• [Exercise objective]
Print out each entry below in full, exactly as given, excluding pictures.

• [Stored records]
-*-
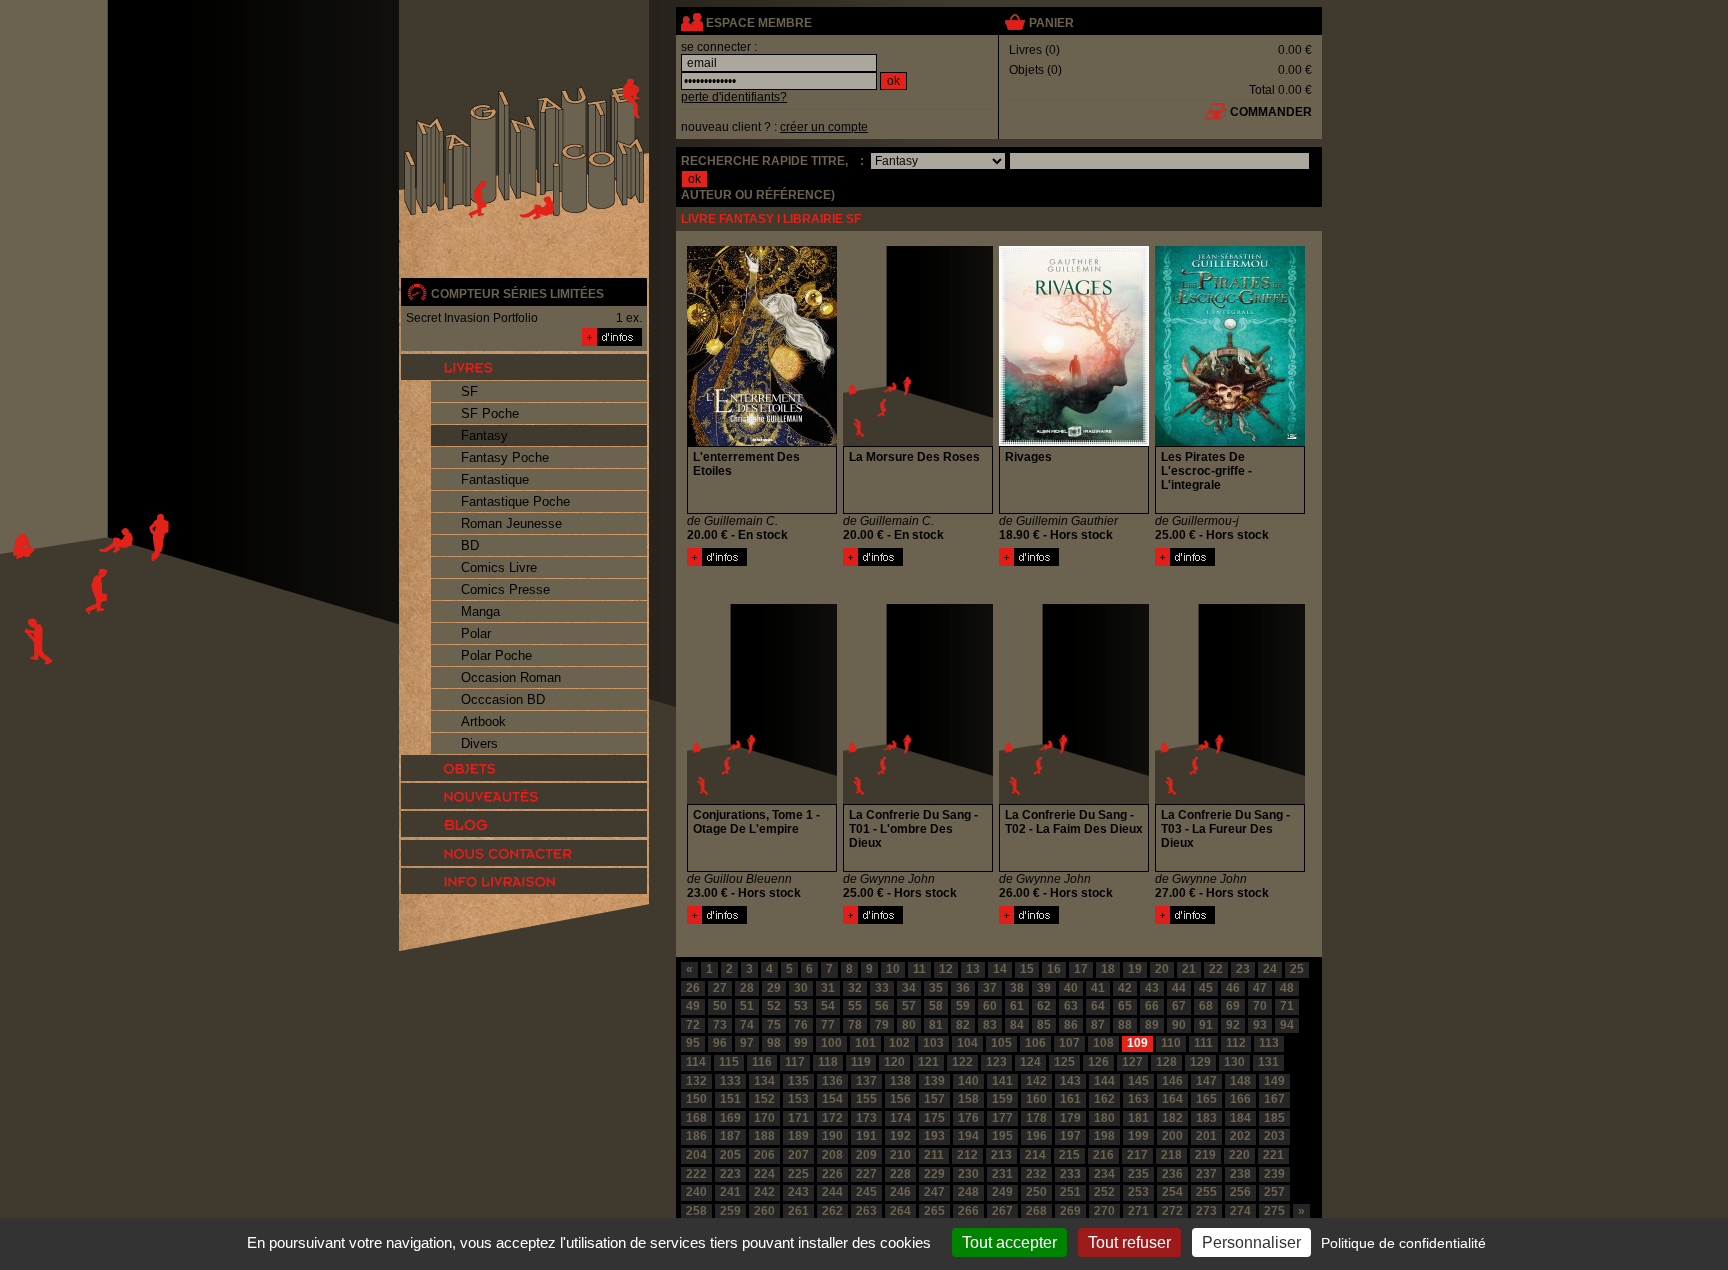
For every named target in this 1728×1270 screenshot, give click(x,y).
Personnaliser (1251, 1242)
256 (1240, 1192)
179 (1070, 1118)
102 (899, 1043)
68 (1206, 1006)
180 (1104, 1118)
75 (774, 1025)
-*-
• [Task response]
For every named target in this 1728×1270 screenshot, give click(x,y).
Personnaliser (1251, 1242)
256 (1240, 1192)
179 (1070, 1118)
102 (899, 1043)
68 (1206, 1006)
180 (1104, 1118)
75 (774, 1025)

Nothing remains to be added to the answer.